What is needed:
The answer must be an exact reprint of the lines from the one with "This screenshot has" through the final line of the data, with no pictures included.

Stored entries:
•••••
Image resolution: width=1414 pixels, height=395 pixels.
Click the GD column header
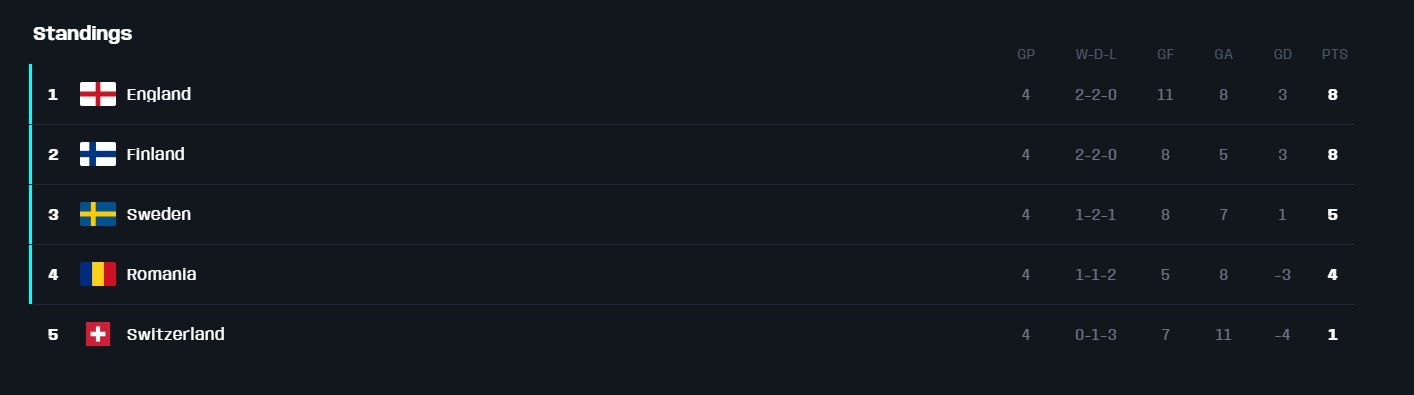click(x=1282, y=54)
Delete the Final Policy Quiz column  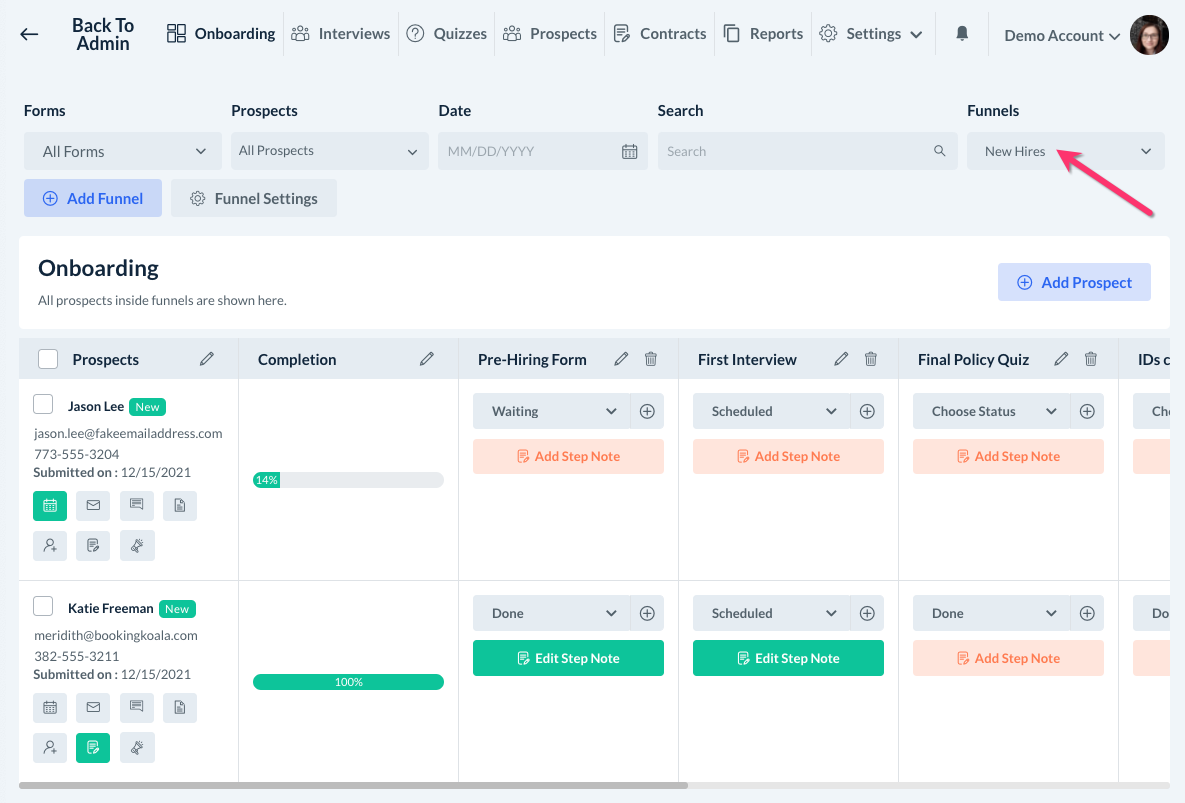[1091, 359]
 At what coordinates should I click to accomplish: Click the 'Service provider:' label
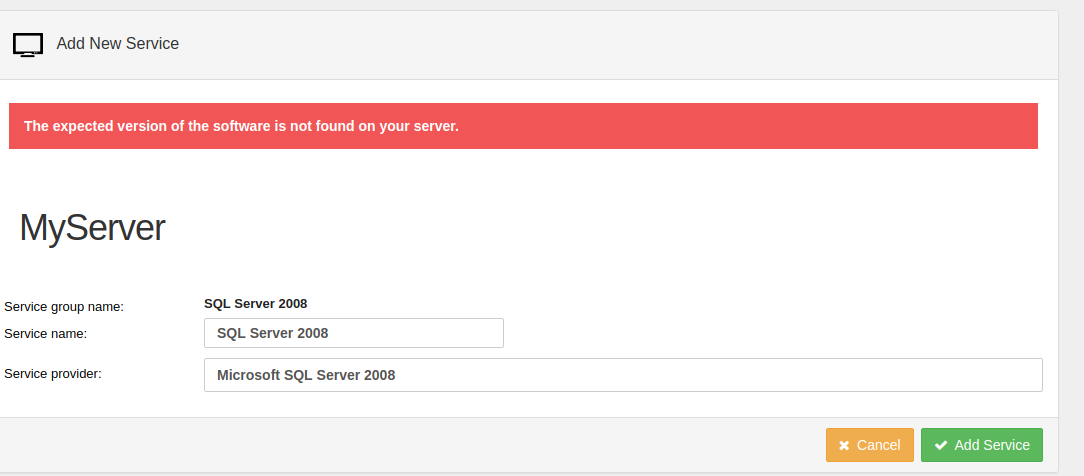53,374

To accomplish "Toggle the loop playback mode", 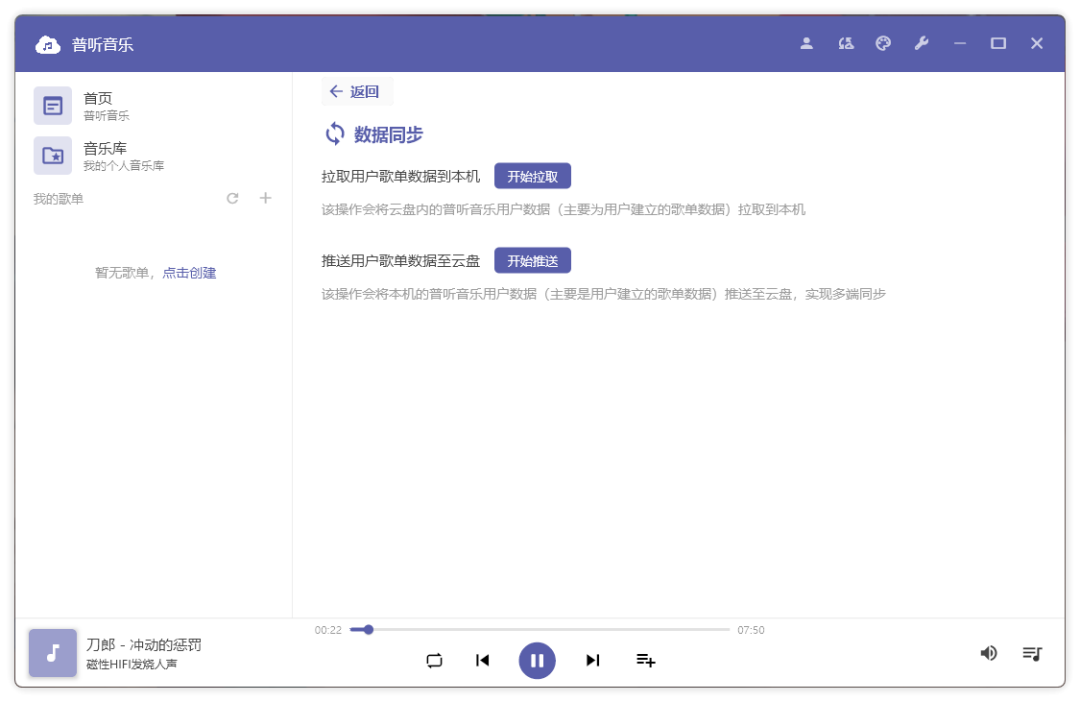I will (434, 660).
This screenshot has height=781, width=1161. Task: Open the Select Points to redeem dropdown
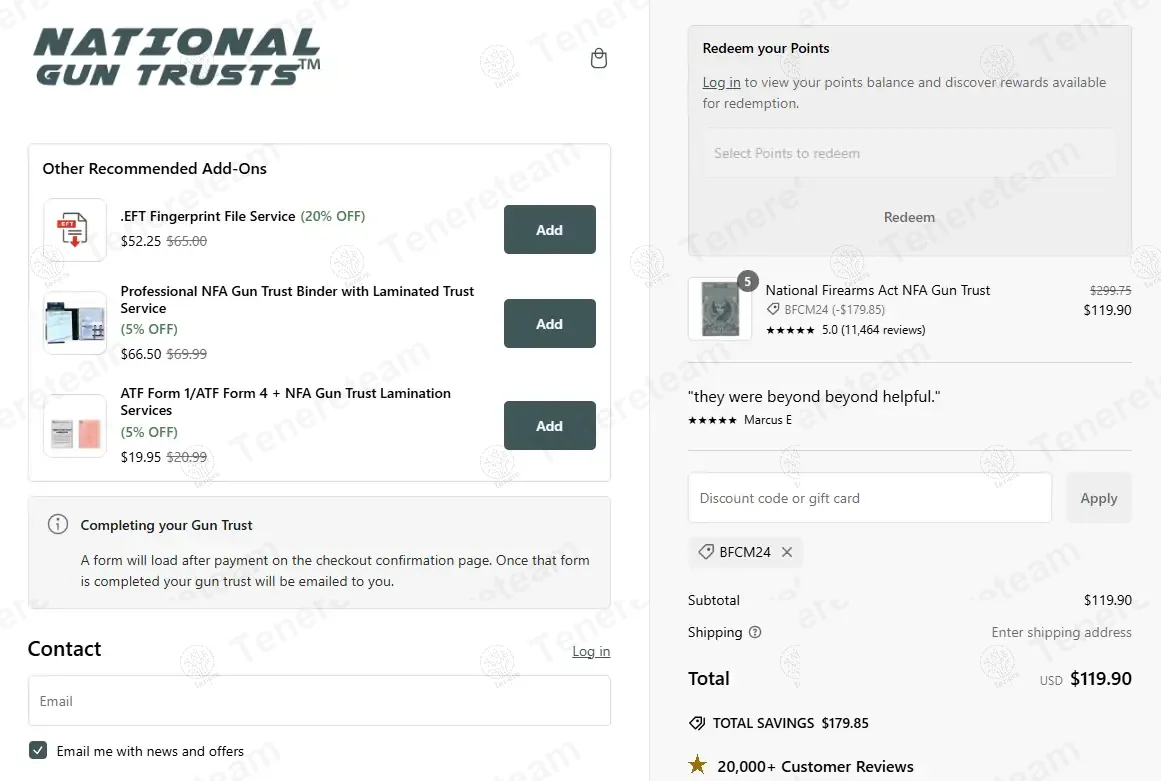909,153
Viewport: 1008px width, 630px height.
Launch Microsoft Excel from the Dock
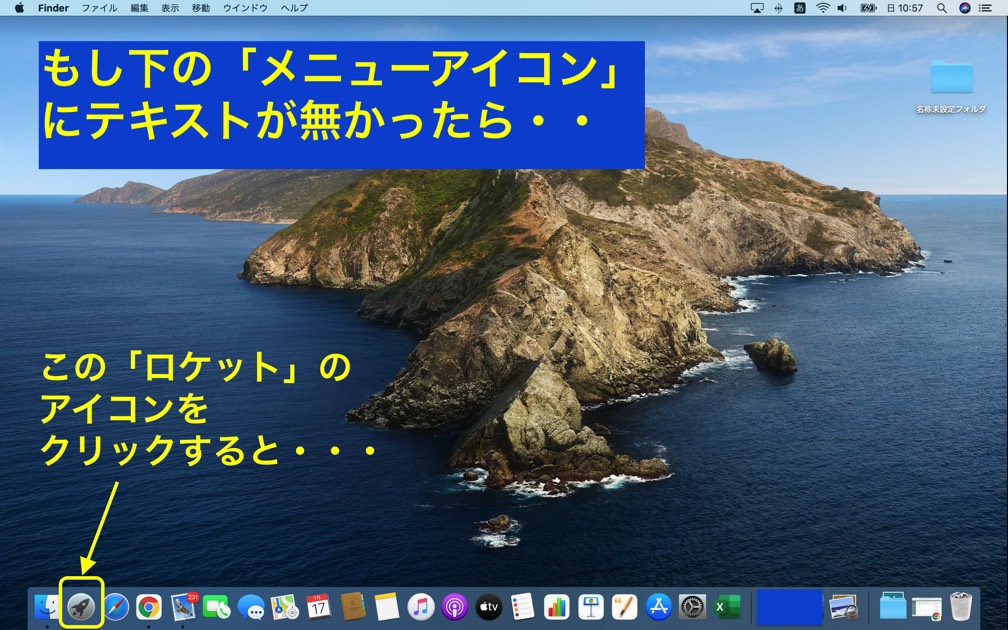click(x=726, y=606)
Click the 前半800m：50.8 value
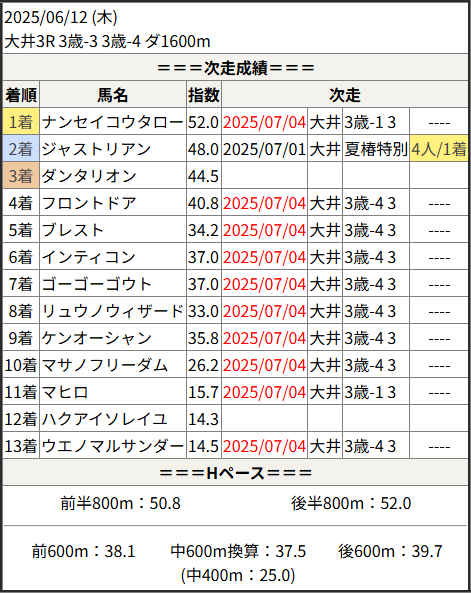 point(120,503)
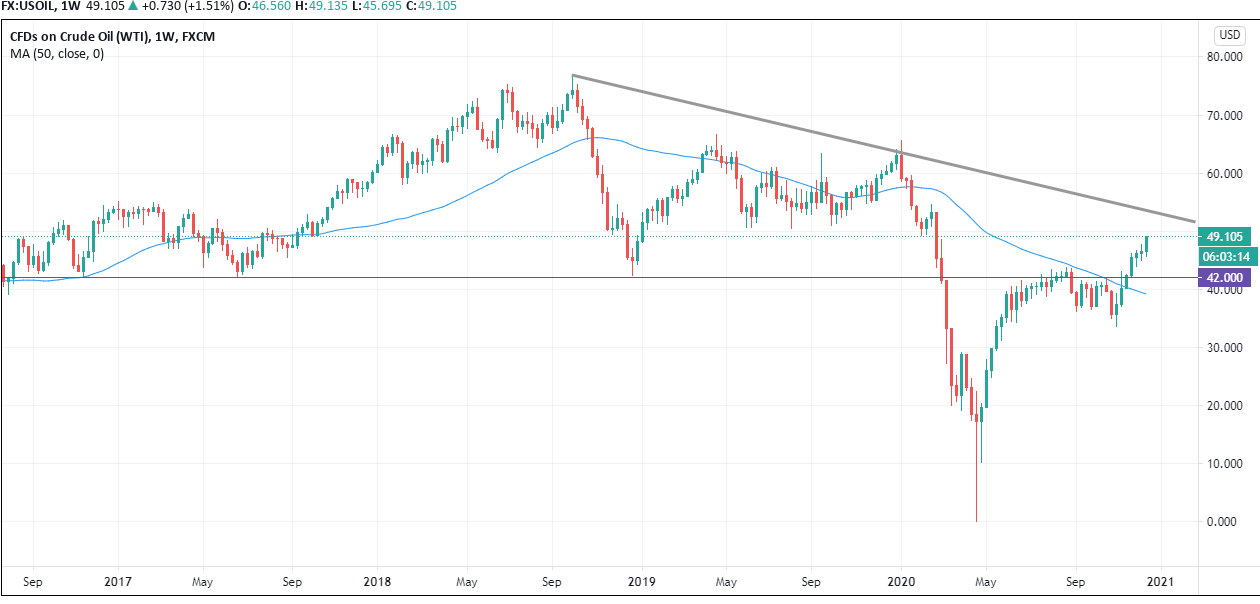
•••••
Your solution:
This screenshot has height=781, width=1161. Task: Open the Select Points to redeem dropdown
909,153
Viewport: 1008px width, 630px height.
Launch Microsoft Excel from the Dock
click(x=726, y=606)
Click the 前半800m：50.8 value
 point(120,503)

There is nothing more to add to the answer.